Key Laboratory of Genome Sciences and Information, Beijing Institute of Genomics, Chinese Academy of Sciences, Beijing 100101, China. Electronic address:
Objectives: The objective of this study is to develop a novel and sensitive method for KRAS codon 12 mutation testing.

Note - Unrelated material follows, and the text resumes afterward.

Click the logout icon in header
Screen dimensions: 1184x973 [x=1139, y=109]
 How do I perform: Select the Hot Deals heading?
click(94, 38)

Design And Methods: We developed a sensitive one-step real-time digestion-and-block TaqMan probe PCR (RTDB-PCR) technique that uses a thermostable endonuclease and a minor groove binder (MGB) blocker to detect KRAS codon 12 mutations. Dilution mimic DNA panels were used to assess the sensitivity of this technique. The RTDB-PCR method was performed and compared with three other methods: PCR sequencing, mutant-enriched PCR sequencing and mutant-enriched PCR-MassArray. A total of 100 formalin-fixed paraffin-embedded (FFPE) metastatic colorectal cancer (mCRC) specimens were also tested by all four methods.
Results: The RTDB-PCR was sensitive to as little as 0.01% mutant DNA, significantly higher than other methods. Among the 100 FFPE mCRC specimens examined, 45 tested positive for KRAS codon 12 mutations according to RTDB-PCR, 44 tested positive according to mutant-enriched PCR sequencing and mutant-enriched PCR-MassArray, and only 26 samples tested positive according to PCR sequencing.
Conclusions: Compared with mutant-enriched PCR sequencing and mutant-enriched PCR-MassArray, RTDB-PCR is more cost effective, saves time, and is easier to use, making it suitable for the detection of low-level KRAS mutations in the clinic.